O secretário do Tesouro Nacional, Bruno Funchal, demonstrou preocupação com o fechamento das contas públicas neste fim de ano e reconheceu que o grande desafio do governo federal será não levar as despesas contraídas durante a pandemia da covid-19 para 2021. Apesar de o Orçamento do ano que vem ainda não ter sido debatido pelo Congresso, o técnico criticou a ideia de um novo Orçamento de Guerra.
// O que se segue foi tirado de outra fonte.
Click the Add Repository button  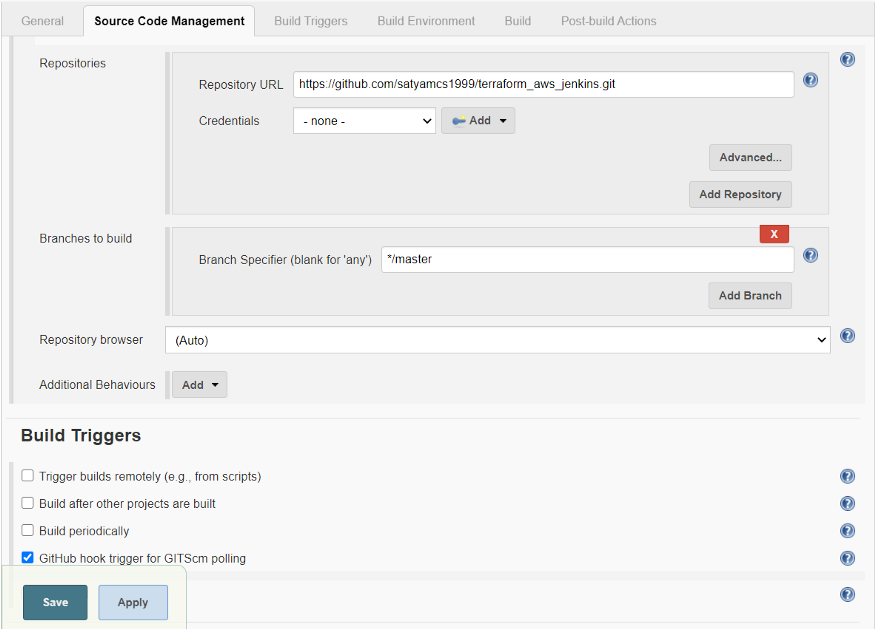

“Não podemos ter um orçamento paralelo em 2021. Precisamos voltar à normalidade. E essa volta é tão importante quanto as reformas estruturais”, afirmou Funchal, nesta terça-feira (24/11), durante a abertura de evento organizado pelo órgão para setoriais de contabilidade, II Econt 2020. O técnico, entretanto, não fez menção à ameaça de uma segunda onda de contágio de covid-19 batendo à porta de vários países e começa a ser percebida em algumas capitais brasileiras sem que o país tenha conseguido controlar a primeira onda.

“Os deveres de casa para este ano são fechar 2020 e fazer a virada de página para voltarmos a ter um ano de boa gestão fiscal, com todo mundo voltando a discutir as reformas estruturantes, as reformas fiscais. Se elas eram importantes quando a dívida estava em 75% do PIB (Produto Interno Bruto), agora, com 96% do PIB, é muito mais importante”, disse Funchal. Ele defendeu a gestão fiscal “como um dos pilares para o país voltar a crescer de forma sustentável” e criticou os erros do passado, quando despesas temporária acabaram se tornando permanentes.
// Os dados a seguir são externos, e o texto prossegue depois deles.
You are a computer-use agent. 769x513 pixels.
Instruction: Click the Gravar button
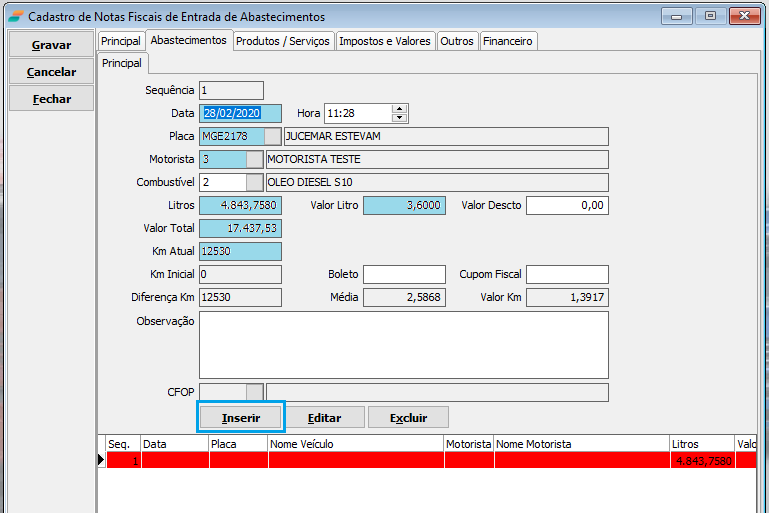pyautogui.click(x=52, y=45)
“A gente observa que, historicamente, quando tem uma crise e essas ações políticas se perpetuam para lidar com problemas temporários acabam se tornando permanentes. Não podemos ter esse transbordamento”, disse. Ele lembrou que, em relação à última crise financeira global, “a conta está sendo paga até hoje”.

Rombo fiscal

Na avaliação do secretário, um dos maiores desafios do governo está sendo administrar dois orçamentos, o inicial, que previa um deficit primário de R$ 124,1 bilhões, algo entre 1,6% e 1,8% do PIB; e o paralelo, que deverá encerrar o ano com um rombo fiscal acima de R$ 800 bilhões, algo entre 11% e 12% do PIB. “O momento é muito impar. 2020 foi um ano extremamente duro, um ano excepção, que o mundo inteiro foi atingido por um choque inesperado. Esse ano foi um ano desafiador, não só para a gestão pública, mas a gestão de todo mundo”, destacou.
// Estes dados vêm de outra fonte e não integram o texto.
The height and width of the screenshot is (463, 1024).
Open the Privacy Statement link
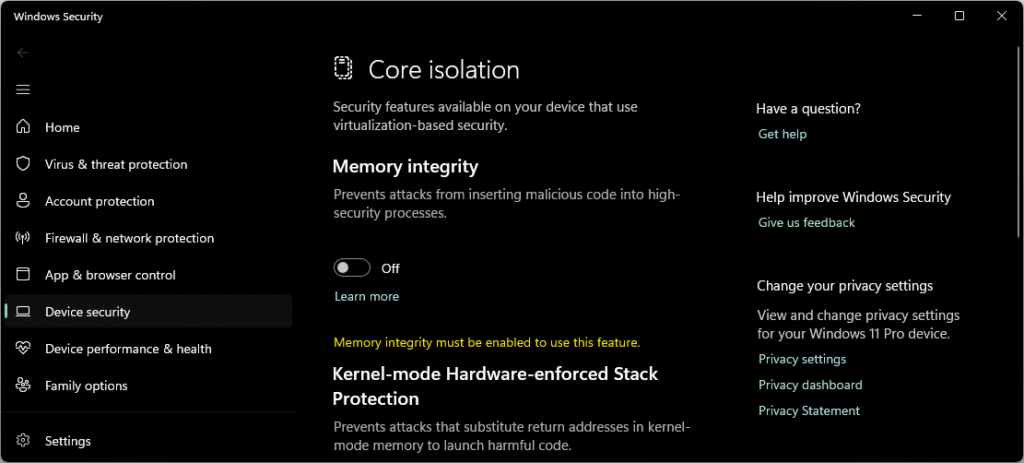click(809, 411)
“O país vinha reduzindo o deficit, e vinha tendo uma virada esperada para superavit entre 2022 e 2023. E, hoje, nosso deficit vai ficar de 11% a 12% do PIB. O gasto foi muito expressivo e essa reorganização da gestão fiscal acaba sendo mais importante do que nunca. É tão ou mais importante do que as próprias reformas para colocar o país nos trilhos neste final de ano. É fundamental definirmos os próximos 10 anos da economia brasileira”, destacou ele, citando a necessidade de discussão do Orçamento de 2021, que ainda não foi iniciada pelo Congresso.

Fontes do Legislativo contam que, provavelmente, não haverá instauração da Comissão Mista de Orçamento (CMO) e que a pauta orçamentária será encaminhada diretamente para o Plenário do Congresso.

Credibilidade do mercado

Para Funchal, a reorganização da gestão fiscal é “mais importante do que nunca”. Contudo, ele não detalhou como o governo pretende reestruturar as contas públicas e recuperar perda de credibilidade do mercado, uma vez que o Tesouro não vem conseguindo fazer a rolagem da dívida pública com juros mais baixos.

Nesta semana, o mercado continua apostando em alta nos futuros e cobram prêmios de risco cada vez mais elevados para os títulos que o Tesouro tenta colocar no mercado para financiar o rombo crescente do governo federal e com a inflação em alta, correndo o poder de compra da população.

Na segunda (23), apesar de o ministro da Economia, Paulo Guedes, tentar passar tranquilidade ao mercado durante três pronunciamentos ao longo do dia, agentes financeiros continuaram desconfiados sobre a capacidade do governo conseguir reequilibrar as contas públicas devido à falta de clareza nas falas do chefe da equipe econômica sobre como ele pretende cumprir a regra do teto — emenda constitucional que limita o aumento das despesas à inflação do ano anterior — e criar um novo programa de renda mínima dentro do Orçamento.

Não à toa, pelas estimativas da Instituição Fiscal Independente (IFI), o governo dever continuar fechando as contas no vermelho, pelo menos, até 2030. E, no cenário base, a dívida bruta pública vai crescer ano a ano, chegando a 100% do PIB em 2024.